Reputation: 2643
I have a dataframe and it looks like,
import pandas as pd
data = [
{
"userId": 1,
"binary_vote": 0,
"genres": [
"Adventure",
"Comedy"
]
},
{
"userId": 1,
"binary_vote": 1,
"genres": [
"Adventure",
"Drama"
]
},
{
"userId": 2,
"binary_vote": 0,
"genres": [
"Comedy",
"Drama"
]
},
{
"userId": 2,
"binary_vote": 1,
"genres": [
"Adventure",
"Drama"
]
},
]
df = pd.DataFrame(data)
print(df)
userId binary_vote genres
0 1 0 [Adventure, Comedy]
1 1 1 [Adventure, Drama]
2 2 0 [Comedy, Drama]
3 2 1 [Adventure, Drama]
I want to create column from binary_vote
. And here is the expected output,
userId binary_vote_0 binary_vote_1
0 1 [Adventure, Comedy] [Adventure, Drama]
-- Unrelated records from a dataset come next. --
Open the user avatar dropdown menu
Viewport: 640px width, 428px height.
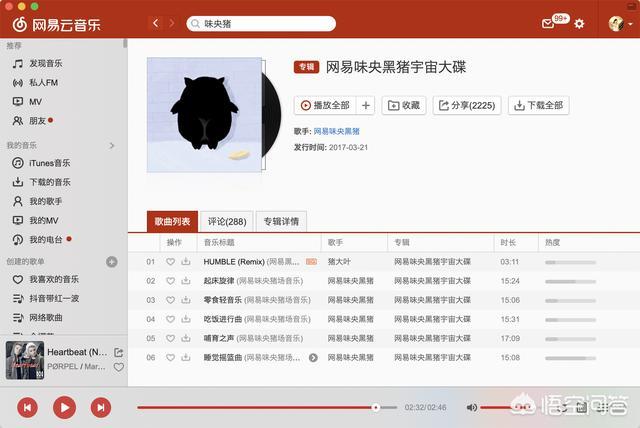click(x=618, y=23)
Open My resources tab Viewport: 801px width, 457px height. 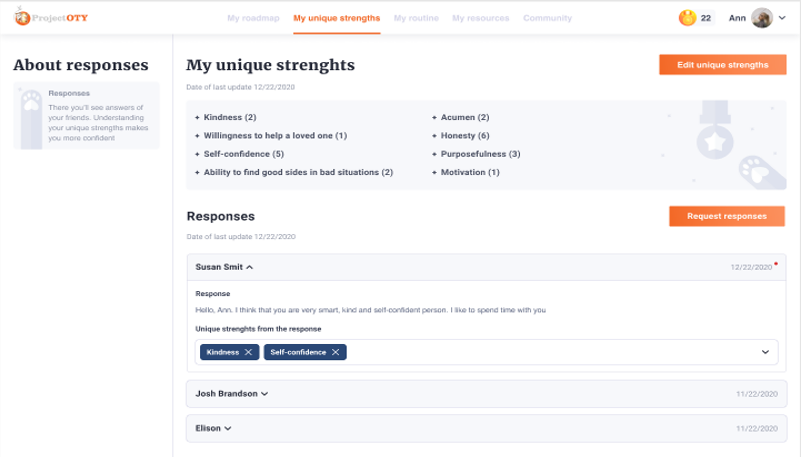click(x=481, y=18)
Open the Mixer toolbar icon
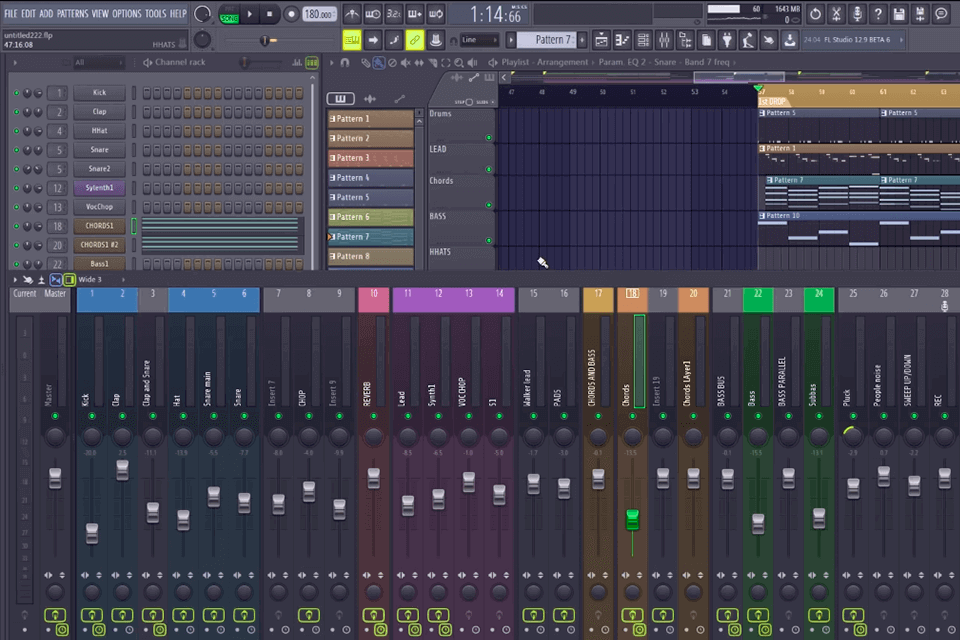 [x=664, y=39]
1 2 [Comedy, Drama] [Adventure, Drama]
I tried something like this, but I get an error,
pd.pivot_table(df, columns=['binary_vote'], values='genres')
Here is error,
DataError: No numeric types to aggregate
Any idea? Thanks in advance.
Upvotes: 1
Views: 53
Reputation: 75100
Another way using set_index()
and unstack()
:
m=(df.set_index(['userId','binary_vote']).unstack()
.add_prefix('binary_vote_').droplevel(level=0,axis=1))
m.reset_index().rename_axis(None,axis=1)
userId binary_vote_0 binary_vote_1
0 1 [Adventure, Comedy] [Adventure, Drama]
1 2 [Comedy, Drama] [Adventure, Drama]
Upvotes: 1
Reputation: 42916
We have to create our own aggfunc
, in this case it's a simple one.
The reason it failed is because it tried to take the mean
as it's the default aggregation function. Obviously, this will fail on your list.
piv = (
df.pivot_table(index='userId', columns='binary_vote', values='genres', aggfunc=lambda x: x)
.add_prefix('binary_vote_')
.reset_index()
.rename_axis(None, axis=1)
)
print(piv)
userId binary_vote_0 binary_vote_1
0 1 [Adventure, Comedy] [Adventure, Drama]
1 2 [Comedy, Drama] [Adventure, Drama]
Upvotes: 3